Think of Robin Hood competing for the Golden Arrow. For the showmanship of the thing, Robin wasn’t just trying to hit the target, he wanted his arrow to split the Sheriff’s. If the Sheriff’s shot was in the second ring (moderate accuracy, from the target’s point of view), then Robin’s had to hit exactly the same off-center location (still moderate accuracy but great precision). The Heisenberg Uncertainty Principle (HUP) is all about precision (a.k.a, range of variation).

We’ve all encountered exams that were graded “on the curve.” But what curve is that? I can say from personal experience that it’s extraordinarily difficult to create an exam where the average grade is 75. I want to give everyone the chance to show what they’ve learned. Each student probably learned only part of what’s in the unit, but I won’t know which part until after the exam is graded. The only way to be fair is to ask about everything in the unit. Students complained that my tests were really hard because to get 100 they had to know it all.
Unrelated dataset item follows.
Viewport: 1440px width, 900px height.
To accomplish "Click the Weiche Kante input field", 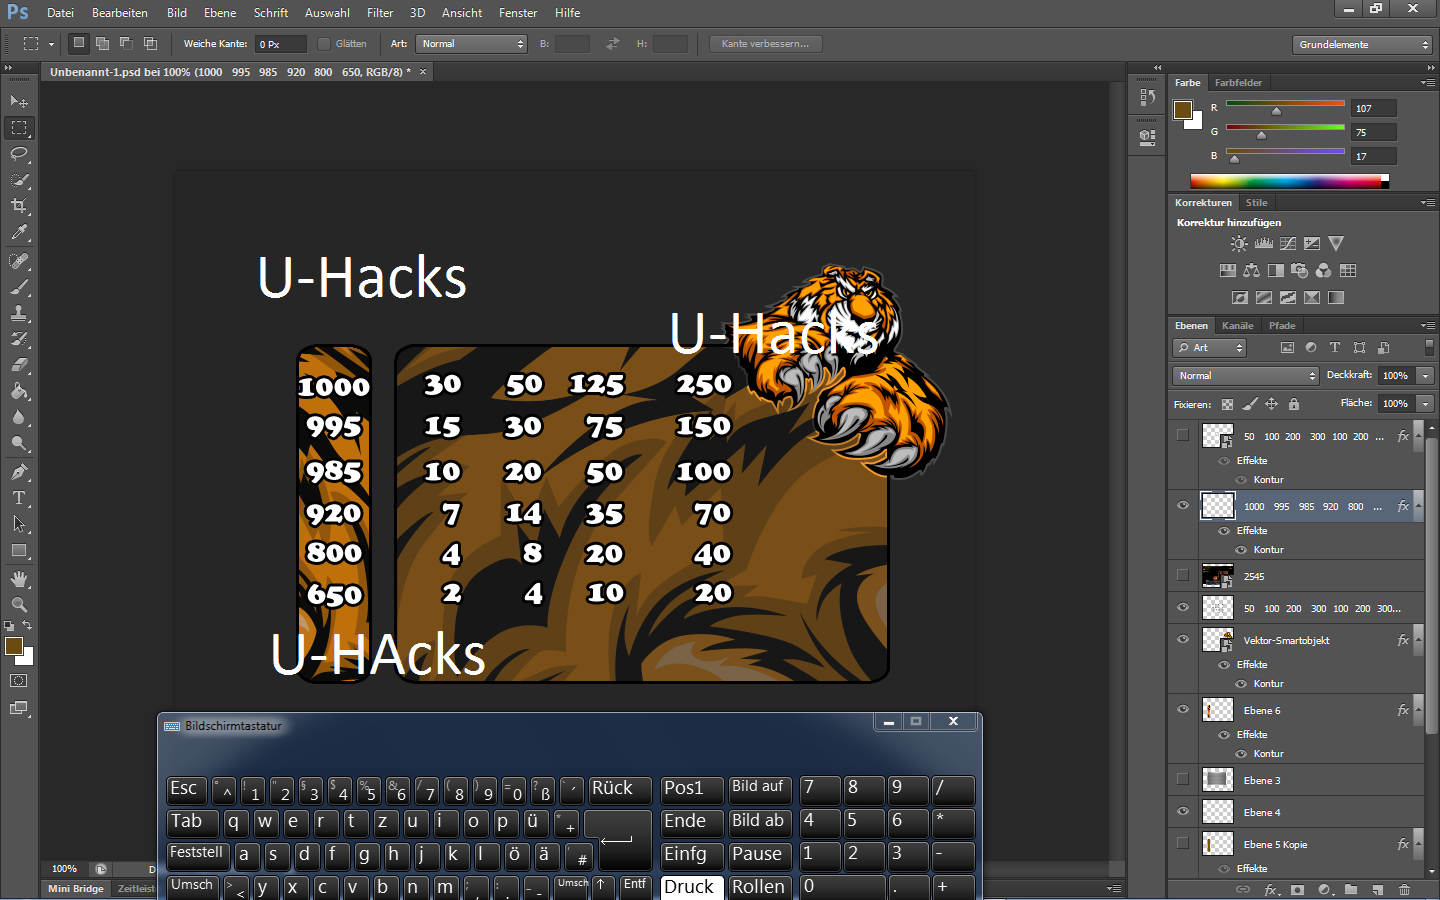I will (281, 44).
Translating test scores to grades for a small class was straightforward. I would plot how many papers got between 95 and 100, how many got 90-95, etc, and look at the graph. Nearly always it looked like the top example. There’s a few people who clearly have the material down pat; they clearly earned an “A.” Then there’s a second group who didn’t do as well as the A’s but did significantly better than the rest of the class — they earned a “B.” As the other end there’s a (hopefully small) group of students who are floundering. Long-term I tried to give them extra help but short-term I had no choice but to give them an “F.”
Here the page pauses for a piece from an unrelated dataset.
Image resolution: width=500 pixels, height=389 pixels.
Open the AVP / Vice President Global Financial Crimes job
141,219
With a large class those distinctions get blurred and all I saw (usually) was a single broad range of scores, the well-known “bell-shaped curve.” If the test was easy the bell was centered around a high score. If the test was hard that center was much lower. What’s interesting, though, is that the width of that bell for a given class stayed pretty much the same. The curve’s width is described by a number called the standard deviation (SD), proportional to the width at half-height. If a student asked, “What’s my score?” I could look at the curve for that exam and say there’s a 66% chance that the score was within one SD of the average, and a 95% chance that it was within two SD’s.

The same bell-shape also shows up in research situations where a scientist wants to measure some real-world number, be it an asteroid’s weight or elephant gestation time. He can’t know the true value, so instead he makes many replicate measurements or pays close attention to many pregnant elephants. He summarizes his results by reporting the average of all the measurements and also the SD calculated from those measurements. Just as for the exams, there’s a 95% chance that the true value is within two SD’s of the average. The scientist would say that the SD represents the uncertainty of the measured average.
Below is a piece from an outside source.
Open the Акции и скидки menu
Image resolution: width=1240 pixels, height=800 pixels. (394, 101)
Which is what Heisenberg’s inequality is about. He wrote that the product of two paired uncertainties (like position and momentum) must be larger than that teeny “quantum of action,” *h*. There’s a trade-off. We can refine our measurement of one variable but we’ll lose precision on the other. If we plot results for one member of the pair against results for the other, there’s no linkage between their average values. However, there will be a rectangle in the middle representing the combined uncertainty.

Heisenberg tells us that the minimum area of that rectangle is a constant.